- _INFORMATIONS FOURNIES_:
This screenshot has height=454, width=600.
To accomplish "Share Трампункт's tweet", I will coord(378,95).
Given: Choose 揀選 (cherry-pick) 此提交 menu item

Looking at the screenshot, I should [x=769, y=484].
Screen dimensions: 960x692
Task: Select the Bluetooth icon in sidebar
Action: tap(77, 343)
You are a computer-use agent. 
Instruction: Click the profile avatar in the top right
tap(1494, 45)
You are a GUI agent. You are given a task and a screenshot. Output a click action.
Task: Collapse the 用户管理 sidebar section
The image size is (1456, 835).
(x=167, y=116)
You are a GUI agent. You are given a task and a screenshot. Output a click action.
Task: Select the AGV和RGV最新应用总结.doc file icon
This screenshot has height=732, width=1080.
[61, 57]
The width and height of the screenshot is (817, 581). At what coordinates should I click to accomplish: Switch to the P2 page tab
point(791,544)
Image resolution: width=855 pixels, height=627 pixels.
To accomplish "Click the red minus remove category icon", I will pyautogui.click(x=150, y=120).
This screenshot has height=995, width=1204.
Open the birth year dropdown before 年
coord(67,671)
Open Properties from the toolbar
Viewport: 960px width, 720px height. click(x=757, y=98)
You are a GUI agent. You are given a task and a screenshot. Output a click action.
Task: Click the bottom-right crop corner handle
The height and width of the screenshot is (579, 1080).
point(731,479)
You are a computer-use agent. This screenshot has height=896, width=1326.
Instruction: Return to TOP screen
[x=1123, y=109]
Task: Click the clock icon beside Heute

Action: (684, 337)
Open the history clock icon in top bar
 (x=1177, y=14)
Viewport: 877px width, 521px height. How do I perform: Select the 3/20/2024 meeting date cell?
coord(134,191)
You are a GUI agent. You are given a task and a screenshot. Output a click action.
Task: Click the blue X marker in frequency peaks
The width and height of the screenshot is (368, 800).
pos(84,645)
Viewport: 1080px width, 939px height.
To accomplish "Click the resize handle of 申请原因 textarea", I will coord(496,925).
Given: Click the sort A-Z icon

- _VOTRE OBJECTIF_: Recopiez mot pour mot chaque ligne des entrées ci-dessus, sans en omettre aucune.

- _BONNE RÉPONSE_:
This screenshot has height=454, width=600.
To accomplish "Share Трампункт's tweet", I will coord(378,95).
Given: Choose 揀選 (cherry-pick) 此提交 menu item

Looking at the screenshot, I should [x=769, y=484].
Screen dimensions: 960x692
Task: Select the Bluetooth icon in sidebar
Action: tap(77, 343)
You are a computer-use agent. 
Instruction: Click the profile avatar in the top right
tap(1494, 45)
You are a GUI agent. You are given a task and a screenshot. Output a click action.
Task: Collapse the 用户管理 sidebar section
The image size is (1456, 835).
(x=167, y=116)
You are a GUI agent. You are given a task and a screenshot. Output a click action.
Task: Select the AGV和RGV最新应用总结.doc file icon
This screenshot has height=732, width=1080.
[61, 57]
The width and height of the screenshot is (817, 581). At what coordinates should I click to accomplish: Switch to the P2 page tab
point(791,544)
Image resolution: width=855 pixels, height=627 pixels.
To accomplish "Click the red minus remove category icon", I will pyautogui.click(x=150, y=120).
This screenshot has height=995, width=1204.
Open the birth year dropdown before 年
coord(67,671)
Open Properties from the toolbar
Viewport: 960px width, 720px height. click(x=757, y=98)
You are a GUI agent. You are given a task and a screenshot. Output a click action.
Task: Click the bottom-right crop corner handle
The height and width of the screenshot is (579, 1080).
point(731,479)
You are a computer-use agent. This screenshot has height=896, width=1326.
Instruction: Return to TOP screen
[x=1123, y=109]
Task: Click the clock icon beside Heute

Action: (684, 337)
Open the history clock icon in top bar
 (x=1177, y=14)
Viewport: 877px width, 521px height. How do I perform: Select the 3/20/2024 meeting date cell?
coord(134,191)
You are a GUI agent. You are given a task and a screenshot. Output a click action.
Task: Click the blue X marker in frequency peaks
The width and height of the screenshot is (368, 800).
pos(84,645)
Viewport: 1080px width, 939px height.
To accomplish "Click the resize handle of 申请原因 textarea", I will coord(496,925).
Given: Click the sort A-Z icon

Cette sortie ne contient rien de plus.